I don't think this does what you think it does. Unless npmInstall contains node_modules/ as an output directory...

  1. delete node_modules/
  2. run npmInstall
  3. observe gradle will restore just node_modules/.package-lock.json from the cache

doctorpangloss avatar Jan 30 '24 17:01 doctorpangloss

I don't think this does what you think it does.

You're right! It wasn't caching as I expected, I misunderstood what was going on.

adam-enko avatar Jan 30 '24 18:01 adam-enko

Hi 👋

I've add an example test of the behaviour I'd like to see in https://github.com/node-gradle/gradle-node-plugin/pull/301

Currently I see warning messages from Gradle that explain why npmInstall can't be cached:

Non-cacheable because Gradle does not know how file 'package-lock.json' was created (output property 'packageLockFileAsOutput'). Task output caching requires exclusive access to output paths to guarantee correctness (i.e. multiple tasks are not allowed to produce output in the same location). [OVERLAPPING_OUTPUTS]

Non-cacheable because Gradle does not know how file 'node_modules/.package-lock.json' was created (output property 'nodeModulesPackageLock'). Task output caching requires exclusive access to output paths to guarantee correctness (i.e. multiple tasks are not allowed to produce output in the same location). [OVERLAPPING_OUTPUTS]

From a quick look removing these properties as outputs should work

  • packageLockFileAsOutput conflicts with the input property, packageLockFileAsInput
  • nodeModulesPackageLock should be tracked by the getNodeModulesDirectory output

Do these changes seem reasonable? I'm not familiar with NPM development so I would appreciate any insights.

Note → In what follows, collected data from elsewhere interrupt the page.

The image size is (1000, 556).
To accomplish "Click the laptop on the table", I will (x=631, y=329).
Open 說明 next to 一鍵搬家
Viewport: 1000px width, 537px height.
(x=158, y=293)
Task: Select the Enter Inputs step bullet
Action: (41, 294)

adam-enko avatar Jan 31 '24 09:01 adam-enko

Conceptually you've got the right idea @adam-enko, but there's a few things that makes npm install cache extremely badly or outright broken

Let's start with the easy one, Gradle currently breaks symlink and this makes node_modules unhappy, this is currently being worked on and might get resolved by the linked PR in https://github.com/gradle/gradle/issues/3525

Next one is harder because I don't have the data any longer and never thought to create benchmarks, but when your node_modules becomes "moderately large" you may find that Gradle spends minutes doing the up-to-date check This is especially funny if it turns out to be out-of-date and you then have to wait for npm install to do the same up-to-date check

These might be fine locally, but if you have a remote build cache then publishing a 1-2GB node_modules is likely to cause issues And even at 100-200MB, the cost of pulling it from the cache will likely be bad, especially if you have a npm mirror close to you

And with a remote build cache, what happens if you pull a node_modules using native components built for the wrong platform? Adding the platform to the cache key by default would help this, but unless your node_modules has no native components then I suspect caching it won't make much sense for the above reasons

So to list the problems I remember:

  • npm install already does this check and is pretty fast at this point
  • Gradle's up-to-date checking can get really slow with large outputs and node_modules can easily become large
  • Some tools in the JS ecosystem happily read and write to a folder of their own in node_modules, this used to upset me but I can't find any modern tools doing this so this might not be relevant any longer
  • Every project I've personally come in contact with has included native components, making node_modules platform dependent, this used to upset me because a lot of these didn't build on FreeBSD
  • Caching the build of your app tends to make more sense as it's generally slow and npm install on a moderately up-to-date node_modules can be very quick

With these in mind, most people who provided feedback (and most people polled) preferred the solution where Gradle mostly leaves everything to npm and just keeps track of whether it has run successfully with the current package.json (and lockfiles) and only expecting node_modules/.package-lock.json as output See the fastNpmInstall for more information https://github.com/node-gradle/gradle-node-plugin/blob/16ecc0fa492b65dfa46a559f432ade45ce500b8e/src/main/kotlin/com/github/gradle/node/NodeExtension.kt#L127-L134

So to wrap this up, do you really want to cache node_modules or are you ok with recreating it initially and having it be reported up-to-date like other tasks? i.e. do you want it cached or are you interested in fast builds that work well with the remote cache but with the downside that your CI needs to do an npm install?

deepy avatar Jan 31 '24 10:01 deepy